Bates. Be friends, you English fools, be friends: we have
French quarrels enow, if you could tell how to reckon.


The soldiers leave and we have the soliloquy and prayer quoted above.

AJ Nuttall writes of this scene: " We believe [the king] but the exalted 'happy band of brothers' tone of the SC day speech is implicitly subjected to an intense strain--before it has been delivered."

I sympathize with Henry in this scene. It kind of reminds me of the USA TV show "Undercover Boss." Be careful of mingling too closely if you are a leader. You may discover things it is safer not to know.

Perhaps this is another instance of the rabbit-duck dilemma. To quote Rabkin once again: In this play, Shakespeare reveals the conflicts between the private selves with which we are born and the public selves we must become, between our longing that authority figures can be like us and our suspicion that they must have traded away their inwardness for the sake of power. The play contrasts our hope that society can solve our problems with our knowledge that society has never done so. The inscrutability of Henry V is the inscrutability of history.

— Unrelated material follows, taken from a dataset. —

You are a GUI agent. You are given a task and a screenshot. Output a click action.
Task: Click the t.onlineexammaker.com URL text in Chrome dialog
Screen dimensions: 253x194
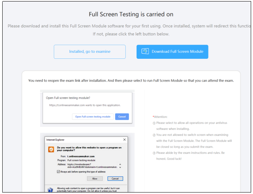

We long for our leaders to be worthy of us, but deep down we know they never can be. They run for office projecting the 'common touch' but even though we pretend to be fooled, deep down we really aren't. To be a leader is by definition to be different and, sadly, most often, ethically inferior.


message 7: by Everyman (new)

Everyman | 7718 comments Zeke wrote: "The play certainly has its pep talk speeches to stir the blood. But I am also fond of one speech of Henry's says that reminds me of something I was told when I was a young coach. The moral was that..."

Fascinating speech. And you're right, in a way it's counter-intuitive. But it's a very appropriate thought to bring forward on this day when four college football teams are competing for right to play for the first college championship game.